> _Reading passage_
____________

Authorities in Botswana have extended the national state of public emergency through until at least September 30 in attempts to contain the coronavirus disease (COVID-19) pandemic.
The country has been divided into nine COVID-19 zones, with permits required to travel between the zones. International flights remain suspended and land borders are closed. Humanitarian, cargo, and repatriation flights have continued, though those traveling from high-risk countries are not permitted entry.
Additional restrictions remain in place nationwide. Meetings of more than 50 people remain prohibited, religious meetings have been permitted with limits on capacity and whilst following social distancing regulations. Most businesses in the rest of the country have been able to resume and schools reopen, albeit under strict health protocols. Individuals are required to wear face masks in public places, businesses, and common areas of residential buildings, as well as on public transport, and in taxis nationwide. Social distancing of 1-2m (3-6.5 ft) is to be observed by all individuals and temperature screenings are common before entering establishments.
As of Monday, September 7, there have been 2002 confirmed cases of COVID-19 in Botswana and eight associated fatalities. Further international spread of the virus is to be expected in the near term.
The first case of COVID-19 was reported on December 31 and the source of the outbreak has been linked to a wet market in Wuhan (Hubei province, China). Since then, human-to-human transmission of the virus has been confirmed.
Cases of the virus have been confirmed in numerous countries and territories worldwide. On March 11, the World Health Organization (WHO) declared the global outbreak a pandemic. Virus-screening and quarantining measures are being implemented at airports worldwide, as well as extensive travel restrictions.
The most common symptoms of COVID-19 are fever, dry cough, and tiredness. Some patients may experience other symptoms such as body pains, nasal congestion, headache, conjunctivitis, sore throat, diarrhea, loss of taste or smell, or a rash on skin or discoloration of fingers or toes. These symptoms (in most cases mild) appear gradually. Generally, most patients (around 80 percent) recover from the disease without being hospitalized.
Measures adopted by local authorities evolve quickly, and are usually effective immediately. Depending on the evolution of the outbreak in other countries, authorities are likely to modify, at very short notice, the list of countries whose travelers are subject to border control measures or entry restrictions upon their arrival to the territory in question. It is advised to postpone nonessential travel due to the risk that travelers may be refused entry or be subject to quarantine upon their arrival or during their stay.
To reduce the risk of transmission, travelers are advised to abide by the following measures:
- Frequently clean hands by applying an alcohol-based hand rub or washing with soap and water.
- When coughing and sneezing, cover your mouth and nose with a flexed elbow or tissue; if used, throw the tissue away immediately and wash hands.
- If experiencing a fever, cough, difficulty breathing, or any other symptoms suggestive of respiratory illness, including pneumonia, call emergency services before going to the doctor or hospital to prevent the potential spread of the disease.

____________

> _Given data_

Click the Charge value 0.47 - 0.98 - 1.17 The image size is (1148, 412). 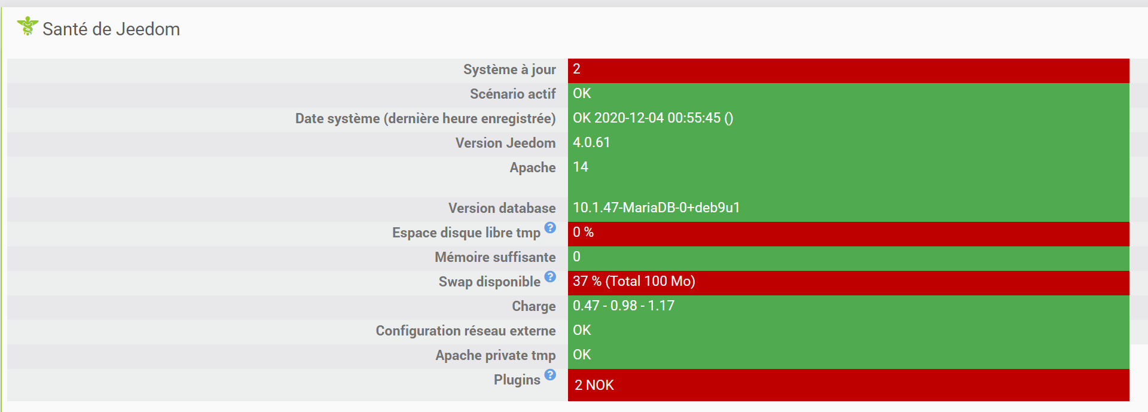pyautogui.click(x=624, y=306)
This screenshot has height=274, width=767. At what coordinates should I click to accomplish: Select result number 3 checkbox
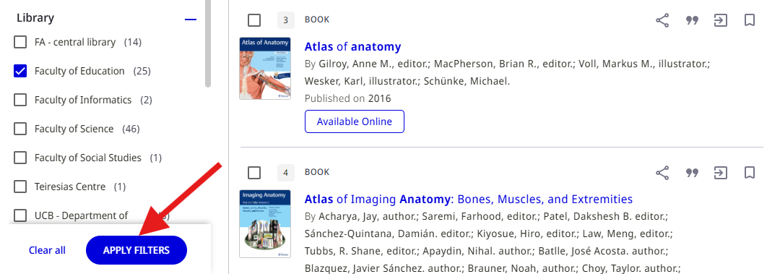click(254, 20)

____________

> _Prompt 1_
Rewrite the paragraph of the Botswana COVID-19 advisory that begins "The country has been divided into nine COVID-19 zones" as a short bulleted list that keeps its main facts.
> _Prompt 2_
According to the Botswana COVID-19 advisory, how many confirmed cases of COVID-19 had Botswana recorded as of Monday, September 7?
> _Prompt 3_
Copy the passage of the Botswana COVID-19 advisory word for word, starting at "The first case" and ending at "extensive travel restrictions.".

> _Response 1_
- Botswana is divided into nine COVID-19 zones, and travel between them requires a permit.
- International flights are suspended and land borders are closed.
- Humanitarian, cargo, and repatriation flights continue.
- Travelers from high-risk countries are not permitted entry.

> _Response 2_
2002 confirmed cases.

> _Response 3_
The first case of COVID-19 was reported on December 31 and the source of the outbreak has been linked to a wet market in Wuhan (Hubei province, China). Since then, human-to-human transmission of the virus has been confirmed.
Cases of the virus have been confirmed in numerous countries and territories worldwide. On March 11, the World Health Organization (WHO) declared the global outbreak a pandemic. Virus-screening and quarantining measures are being implemented at airports worldwide, as well as extensive travel restrictions.